# Tujuan latihan:
Keluarkan sebagai daftar JSON berisi string, satu string per baris, seluruh baris materi di bawah, mulai dari baris yang memuat "This screenshot has width=459, height=258." sampai baris yang memuat "Filter by Bãi đỗ xe parking chip". Kedua baris batas ikut disertakan dan baris kosong dilewati.

# Kumpulan materi:
-*-*-

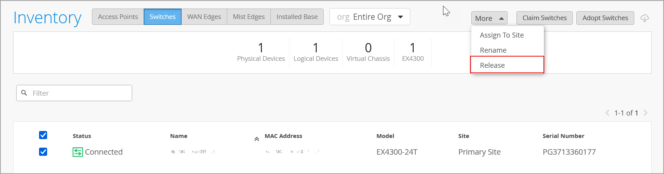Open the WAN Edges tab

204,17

-*-*-

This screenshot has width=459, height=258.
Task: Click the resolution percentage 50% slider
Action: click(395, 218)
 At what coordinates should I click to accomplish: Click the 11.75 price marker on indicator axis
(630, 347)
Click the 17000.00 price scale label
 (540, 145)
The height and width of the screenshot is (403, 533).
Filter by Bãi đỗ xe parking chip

-*-*-

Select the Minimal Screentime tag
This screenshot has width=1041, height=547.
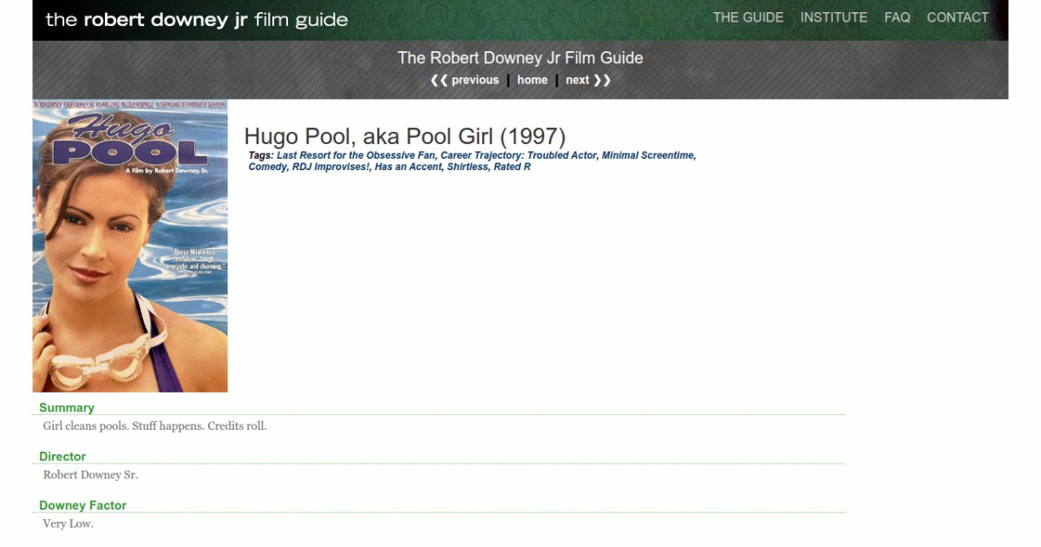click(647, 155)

-*-*-

# Jawaban akhir:
[
  "This screenshot has width=459, height=258.",
  "Task: Click the resolution percentage 50% slider",
  "Action: click(395, 218)",
  " At what coordinates should I click to accomplish: Click the 11.75 price marker on indicator axis",
  "(630, 347)",
  "Click the 17000.00 price scale label",
  " (540, 145)",
  "The height and width of the screenshot is (403, 533).",
  "Filter by Bãi đỗ xe parking chip"
]